| Job |
Arrange every line of the records below as a Markdown table with two columns, Row and Record line. Number the rows in order and leave out blank lines.

-- start of Task input --

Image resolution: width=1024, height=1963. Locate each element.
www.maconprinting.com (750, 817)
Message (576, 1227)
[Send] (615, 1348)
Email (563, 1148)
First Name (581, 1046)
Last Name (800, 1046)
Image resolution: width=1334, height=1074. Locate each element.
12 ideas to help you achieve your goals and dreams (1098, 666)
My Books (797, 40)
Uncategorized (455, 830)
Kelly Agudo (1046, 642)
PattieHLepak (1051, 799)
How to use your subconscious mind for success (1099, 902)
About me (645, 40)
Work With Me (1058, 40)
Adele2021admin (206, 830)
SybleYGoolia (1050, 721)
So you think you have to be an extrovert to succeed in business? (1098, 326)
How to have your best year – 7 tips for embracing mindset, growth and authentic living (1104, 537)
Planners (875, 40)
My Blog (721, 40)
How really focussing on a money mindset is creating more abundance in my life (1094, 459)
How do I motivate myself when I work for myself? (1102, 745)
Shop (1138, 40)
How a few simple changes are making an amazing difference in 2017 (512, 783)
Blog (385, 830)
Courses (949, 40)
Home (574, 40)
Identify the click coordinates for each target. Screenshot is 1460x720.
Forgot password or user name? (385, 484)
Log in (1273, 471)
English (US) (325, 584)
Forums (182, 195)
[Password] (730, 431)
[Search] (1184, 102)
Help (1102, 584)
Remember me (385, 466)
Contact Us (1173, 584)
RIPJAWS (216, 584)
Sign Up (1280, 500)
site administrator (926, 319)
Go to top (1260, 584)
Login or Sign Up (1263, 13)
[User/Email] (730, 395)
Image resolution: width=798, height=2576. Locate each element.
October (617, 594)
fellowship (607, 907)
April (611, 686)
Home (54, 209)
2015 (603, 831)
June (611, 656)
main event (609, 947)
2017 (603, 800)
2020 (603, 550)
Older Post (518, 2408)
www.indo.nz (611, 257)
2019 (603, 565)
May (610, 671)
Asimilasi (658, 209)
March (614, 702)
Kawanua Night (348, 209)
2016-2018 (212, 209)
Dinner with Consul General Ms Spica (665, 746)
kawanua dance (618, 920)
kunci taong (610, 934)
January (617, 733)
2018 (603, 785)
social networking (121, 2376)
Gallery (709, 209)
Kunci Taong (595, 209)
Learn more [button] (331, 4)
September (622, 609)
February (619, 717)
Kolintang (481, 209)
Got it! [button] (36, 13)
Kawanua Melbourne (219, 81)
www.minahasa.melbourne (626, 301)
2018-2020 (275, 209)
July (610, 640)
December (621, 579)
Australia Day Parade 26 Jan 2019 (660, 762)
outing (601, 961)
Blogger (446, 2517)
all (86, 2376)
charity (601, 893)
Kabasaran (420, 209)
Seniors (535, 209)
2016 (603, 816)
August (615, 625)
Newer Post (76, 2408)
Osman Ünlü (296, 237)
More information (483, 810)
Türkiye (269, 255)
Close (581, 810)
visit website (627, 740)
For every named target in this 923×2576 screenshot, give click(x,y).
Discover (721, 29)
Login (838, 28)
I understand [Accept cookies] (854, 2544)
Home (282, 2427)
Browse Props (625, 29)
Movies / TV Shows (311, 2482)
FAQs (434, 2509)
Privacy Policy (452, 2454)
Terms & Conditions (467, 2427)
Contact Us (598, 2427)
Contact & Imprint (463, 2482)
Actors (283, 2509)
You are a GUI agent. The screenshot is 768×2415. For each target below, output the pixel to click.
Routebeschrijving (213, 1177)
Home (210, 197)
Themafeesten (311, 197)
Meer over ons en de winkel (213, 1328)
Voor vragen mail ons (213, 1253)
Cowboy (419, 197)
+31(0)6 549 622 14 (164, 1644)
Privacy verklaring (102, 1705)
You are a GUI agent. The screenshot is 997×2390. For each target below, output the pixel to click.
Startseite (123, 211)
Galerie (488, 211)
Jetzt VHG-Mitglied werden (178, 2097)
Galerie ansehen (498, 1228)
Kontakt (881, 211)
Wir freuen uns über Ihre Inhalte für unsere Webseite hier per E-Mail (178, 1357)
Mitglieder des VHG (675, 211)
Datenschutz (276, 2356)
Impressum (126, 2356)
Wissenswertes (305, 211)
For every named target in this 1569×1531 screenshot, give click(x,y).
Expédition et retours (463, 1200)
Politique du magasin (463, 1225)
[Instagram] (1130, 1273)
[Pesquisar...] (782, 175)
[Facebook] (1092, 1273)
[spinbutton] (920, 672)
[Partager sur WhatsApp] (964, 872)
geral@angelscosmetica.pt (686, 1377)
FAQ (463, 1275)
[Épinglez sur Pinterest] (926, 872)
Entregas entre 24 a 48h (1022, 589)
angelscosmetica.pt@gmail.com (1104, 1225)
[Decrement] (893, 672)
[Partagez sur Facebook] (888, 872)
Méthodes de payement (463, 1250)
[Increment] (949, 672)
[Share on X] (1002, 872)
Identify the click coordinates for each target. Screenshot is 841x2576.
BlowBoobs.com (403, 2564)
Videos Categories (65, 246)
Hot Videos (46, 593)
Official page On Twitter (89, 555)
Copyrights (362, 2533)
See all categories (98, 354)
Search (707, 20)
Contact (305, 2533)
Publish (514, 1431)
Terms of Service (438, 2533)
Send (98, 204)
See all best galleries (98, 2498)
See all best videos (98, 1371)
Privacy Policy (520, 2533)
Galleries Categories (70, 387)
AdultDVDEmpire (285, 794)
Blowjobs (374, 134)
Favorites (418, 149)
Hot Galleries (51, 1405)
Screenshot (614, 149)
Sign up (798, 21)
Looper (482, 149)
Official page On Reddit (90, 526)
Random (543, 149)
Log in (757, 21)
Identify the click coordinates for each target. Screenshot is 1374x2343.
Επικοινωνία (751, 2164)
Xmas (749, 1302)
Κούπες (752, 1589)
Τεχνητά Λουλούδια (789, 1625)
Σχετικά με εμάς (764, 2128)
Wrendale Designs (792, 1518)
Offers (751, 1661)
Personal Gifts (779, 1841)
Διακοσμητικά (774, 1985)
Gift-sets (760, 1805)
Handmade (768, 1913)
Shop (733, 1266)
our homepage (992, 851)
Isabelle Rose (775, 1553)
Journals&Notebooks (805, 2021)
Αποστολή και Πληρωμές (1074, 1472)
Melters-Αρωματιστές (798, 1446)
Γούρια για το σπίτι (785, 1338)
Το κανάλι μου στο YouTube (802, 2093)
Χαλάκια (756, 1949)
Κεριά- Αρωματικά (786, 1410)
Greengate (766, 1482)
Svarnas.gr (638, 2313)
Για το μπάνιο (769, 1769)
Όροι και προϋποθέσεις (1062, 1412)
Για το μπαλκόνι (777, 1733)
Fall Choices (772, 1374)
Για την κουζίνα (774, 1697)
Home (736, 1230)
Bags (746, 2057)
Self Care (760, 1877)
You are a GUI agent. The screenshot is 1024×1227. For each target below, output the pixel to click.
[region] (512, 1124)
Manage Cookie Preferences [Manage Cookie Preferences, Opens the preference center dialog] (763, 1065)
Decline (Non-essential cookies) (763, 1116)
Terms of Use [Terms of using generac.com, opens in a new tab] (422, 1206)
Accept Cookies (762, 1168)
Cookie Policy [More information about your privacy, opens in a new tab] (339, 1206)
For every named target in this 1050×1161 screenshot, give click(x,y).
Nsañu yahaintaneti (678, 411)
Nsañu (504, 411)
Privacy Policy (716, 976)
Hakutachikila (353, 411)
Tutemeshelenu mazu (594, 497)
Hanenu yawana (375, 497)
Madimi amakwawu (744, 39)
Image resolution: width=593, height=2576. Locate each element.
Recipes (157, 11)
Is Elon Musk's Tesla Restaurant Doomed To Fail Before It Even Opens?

-- end of Task input --

| Solution for this problem |
| Row | Record line |
|---|---|
| 1 | Image resolution: width=1024, height=1963. Locate each element. |
| 2 | www.maconprinting.com (750, 817) |
| 3 | Message (576, 1227) |
| 4 | [Send] (615, 1348) |
| 5 | Email (563, 1148) |
| 6 | First Name (581, 1046) |
| 7 | Last Name (800, 1046) |
| 8 | Image resolution: width=1334, height=1074. Locate each element. |
| 9 | 12 ideas to help you achieve your goals and dreams (1098, 666) |
| 10 | My Books (797, 40) |
| 11 | Uncategorized (455, 830) |
| 12 | Kelly Agudo (1046, 642) |
| 13 | PattieHLepak (1051, 799) |
| 14 | How to use your subconscious mind for success (1099, 902) |
| 15 | About me (645, 40) |
| 16 | Work With Me (1058, 40) |
| 17 | Adele2021admin (206, 830) |
| 18 | SybleYGoolia (1050, 721) |
| 19 | So you think you have to be an extrovert to succeed in business? (1098, 326) |
| 20 | How to have your best year – 7 tips for embracing mindset, growth and authentic living (1104, 537) |
| 21 | Planners (875, 40) |
| 22 | My Blog (721, 40) |
| 23 | How really focussing on a money mindset is creating more abundance in my life (1094, 459) |
| 24 | How do I motivate myself when I work for myself? (1102, 745) |
| 25 | Shop (1138, 40) |
| 26 | How a few simple changes are making an amazing difference in 2017 (512, 783) |
| 27 | Blog (385, 830) |
| 28 | Courses (949, 40) |
| 29 | Home (574, 40) |
| 30 | Identify the click coordinates for each target. Screenshot is 1460x720. |
| 31 | Forgot password or user name? (385, 484) |
| 32 | Log in (1273, 471) |
| 33 | English (US) (325, 584) |
| 34 | Forums (182, 195) |
| 35 | [Password] (730, 431) |
| 36 | [Search] (1184, 102) |
| 37 | Help (1102, 584) |
| 38 | Remember me (385, 466) |
| 39 | Contact Us (1173, 584) |
| 40 | RIPJAWS (216, 584) |
| 41 | Sign Up (1280, 500) |
| 42 | site administrator (926, 319) |
| 43 | Go to top (1260, 584) |
| 44 | Login or Sign Up (1263, 13) |
| 45 | [User/Email] (730, 395) |
| 46 | Image resolution: width=798, height=2576. Locate each element. |
| 47 | October (617, 594) |
| 48 | fellowship (607, 907) |
| 49 | April (611, 686) |
| 50 | Home (54, 209) |
| 51 | 2015 (603, 831) |
| 52 | June (611, 656) |
| 53 | main event (609, 947) |
| 54 | 2017 (603, 800) |
| 55 | 2020 (603, 550) |
| 56 | Older Post (518, 2408) |
| 57 | www.indo.nz (611, 257) |
| 58 | 2019 (603, 565) |
| 59 | May (610, 671) |
| 60 | Asimilasi (658, 209) |
| 61 | March (614, 702) |
| 62 | Kawanua Night (348, 209) |
| 63 | 2016-2018 (212, 209) |
| 64 | Dinner with Consul General Ms Spica (665, 746) |
| 65 | kawanua dance (618, 920) |
| 66 | kunci taong (610, 934) |
| 67 | January (617, 733) |
| 68 | 2018 (603, 785) |
| 69 | social networking (121, 2376) |
| 70 | Gallery (709, 209) |
| 71 | Kunci Taong (595, 209) |
| 72 | Learn more [button] (331, 4) |
| 73 | September (622, 609) |
| 74 | February (619, 717) |
| 75 | Kolintang (481, 209) |
| 76 | Got it! [button] (36, 13) |
| 77 | Kawanua Melbourne (219, 81) |
| 78 | www.minahasa.melbourne (626, 301) |
| 79 | 2018-2020 (275, 209) |
| 80 | July (610, 640) |
| 81 | December (621, 579) |
| 82 | Australia Day Parade 26 Jan 2019 (660, 762) |
| 83 | outing (601, 961) |
| 84 | Blogger (446, 2517) |
| 85 | all (86, 2376) |
| 86 | charity (601, 893) |
| 87 | Kabasaran (420, 209) |
| 88 | Seniors (535, 209) |
| 89 | 2016 (603, 816) |
| 90 | August (615, 625) |
| 91 | Newer Post (76, 2408) |
| 92 | Osman Ünlü (296, 237) |
| 93 | More information (483, 810) |
| 94 | Türkiye (269, 255) |
| 95 | Close (581, 810) |
| 96 | visit website (627, 740) |
| 97 | For every named target in this 923×2576 screenshot, give click(x,y). |
| 98 | Discover (721, 29) |
| 99 | Login (838, 28) |
| 100 | I understand [Accept cookies] (854, 2544) |
| 101 | Home (282, 2427) |
| 102 | Browse Props (625, 29) |
| 103 | Movies / TV Shows (311, 2482) |
| 104 | FAQs (434, 2509) |
| 105 | Privacy Policy (452, 2454) |
| 106 | Terms & Conditions (467, 2427) |
| 107 | Contact Us (598, 2427) |
| 108 | Contact & Imprint (463, 2482) |
| 109 | Actors (283, 2509) |
| 110 | You are a GUI agent. The screenshot is 768×2415. For each target below, output the pixel to click. |
| 111 | Routebeschrijving (213, 1177) |
| 112 | Home (210, 197) |
| 113 | Themafeesten (311, 197) |
| 114 | Meer over ons en de winkel (213, 1328) |
| 115 | Voor vragen mail ons (213, 1253) |
| 116 | Cowboy (419, 197) |
| 117 | +31(0)6 549 622 14 (164, 1644) |
| 118 | Privacy verklaring (102, 1705) |
| 119 | You are a GUI agent. The screenshot is 997×2390. For each target below, output the pixel to click. |
| 120 | Startseite (123, 211) |
| 121 | Galerie (488, 211) |
| 122 | Jetzt VHG-Mitglied werden (178, 2097) |
| 123 | Galerie ansehen (498, 1228) |
| 124 | Kontakt (881, 211) |
| 125 | Wir freuen uns über Ihre Inhalte für unsere Webseite hier per E-Mail (178, 1357) |
| 126 | Mitglieder des VHG (675, 211) |
| 127 | Datenschutz (276, 2356) |
| 128 | Impressum (126, 2356) |
| 129 | Wissenswertes (305, 211) |
| 130 | For every named target in this 1569×1531 screenshot, give click(x,y). |
| 131 | Expédition et retours (463, 1200) |
| 132 | Politique du magasin (463, 1225) |
| 133 | [Instagram] (1130, 1273) |
| 134 | [Pesquisar...] (782, 175) |
| 135 | [Facebook] (1092, 1273) |
| 136 | [spinbutton] (920, 672) |
| 137 | [Partager sur WhatsApp] (964, 872) |
| 138 | geral@angelscosmetica.pt (686, 1377) |
| 139 | FAQ (463, 1275) |
| 140 | [Épinglez sur Pinterest] (926, 872) |
| 141 | Entregas entre 24 a 48h (1022, 589) |
| 142 | angelscosmetica.pt@gmail.com (1104, 1225) |
| 143 | [Decrement] (893, 672) |
| 144 | [Partagez sur Facebook] (888, 872) |
| 145 | Méthodes de payement (463, 1250) |
| 146 | [Increment] (949, 672) |
| 147 | [Share on X] (1002, 872) |
| 148 | Identify the click coordinates for each target. Screenshot is 841x2576. |
| 149 | BlowBoobs.com (403, 2564) |
| 150 | Videos Categories (65, 246) |
| 151 | Hot Videos (46, 593) |
| 152 | Official page On Twitter (89, 555) |
| 153 | Copyrights (362, 2533) |
| 154 | See all categories (98, 354) |
| 155 | Search (707, 20) |
| 156 | Contact (305, 2533) |
| 157 | Publish (514, 1431) |
| 158 | Terms of Service (438, 2533) |
| 159 | Send (98, 204) |
| 160 | See all best galleries (98, 2498) |
| 161 | See all best videos (98, 1371) |
| 162 | Privacy Policy (520, 2533) |
| 163 | Galleries Categories (70, 387) |
| 164 | AdultDVDEmpire (285, 794) |
| 165 | Blowjobs (374, 134) |
| 166 | Favorites (418, 149) |
| 167 | Hot Galleries (51, 1405) |
| 168 | Screenshot (614, 149) |
| 169 | Sign up (798, 21) |
| 170 | Looper (482, 149) |
| 171 | Official page On Reddit (90, 526) |
| 172 | Random (543, 149) |
| 173 | Log in (757, 21) |
| 174 | Identify the click coordinates for each target. Screenshot is 1374x2343. |
| 175 | Επικοινωνία (751, 2164) |
| 176 | Xmas (749, 1302) |
| 177 | Κούπες (752, 1589) |
| 178 | Τεχνητά Λουλούδια (789, 1625) |
| 179 | Σχετικά με εμάς (764, 2128) |
| 180 | Wrendale Designs (792, 1518) |
| 181 | Offers (751, 1661) |
| 182 | Personal Gifts (779, 1841) |
| 183 | Διακοσμητικά (774, 1985) |
| 184 | Gift-sets (760, 1805) |
| 185 | Handmade (768, 1913) |
| 186 | Shop (733, 1266) |
| 187 | our homepage (992, 851) |
| 188 | Isabelle Rose (775, 1553) |
| 189 | Journals&Notebooks (805, 2021) |
| 190 | Αποστολή και Πληρωμές (1074, 1472) |
| 191 | Melters-Αρωματιστές (798, 1446) |
| 192 | Γούρια για το σπίτι (785, 1338) |
| 193 | Το κανάλι μου στο YouTube (802, 2093) |
| 194 | Χαλάκια (756, 1949) |
| 195 | Κεριά- Αρωματικά (786, 1410) |
| 196 | Greengate (766, 1482) |
| 197 | Svarnas.gr (638, 2313) |
| 198 | Για το μπάνιο (769, 1769) |
| 199 | Όροι και προϋποθέσεις (1062, 1412) |
| 200 | Για το μπαλκόνι (777, 1733) |
| 201 | Fall Choices (772, 1374) |
| 202 | Για την κουζίνα (774, 1697) |
| 203 | Home (736, 1230) |
| 204 | Bags (746, 2057) |
| 205 | Self Care (760, 1877) |
| 206 | You are a GUI agent. The screenshot is 1024×1227. For each target below, output the pixel to click. |
| 207 | [region] (512, 1124) |
| 208 | Manage Cookie Preferences [Manage Cookie Preferences, Opens the preference center dialog] (763, 1065) |
| 209 | Decline (Non-essential cookies) (763, 1116) |
| 210 | Terms of Use [Terms of using generac.com, opens in a new tab] (422, 1206) |
| 211 | Accept Cookies (762, 1168) |
| 212 | Cookie Policy [More information about your privacy, opens in a new tab] (339, 1206) |
| 213 | For every named target in this 1050×1161 screenshot, give click(x,y). |
| 214 | Nsañu yahaintaneti (678, 411) |
| 215 | Nsañu (504, 411) |
| 216 | Privacy Policy (716, 976) |
| 217 | Hakutachikila (353, 411) |
| 218 | Tutemeshelenu mazu (594, 497) |
| 219 | Hanenu yawana (375, 497) |
| 220 | Madimi amakwawu (744, 39) |
| 221 | Image resolution: width=593, height=2576. Locate each element. |
| 222 | Recipes (157, 11) |
| 223 | Is Elon Musk's Tesla Restaurant Doomed To Fail Before It Even Opens? |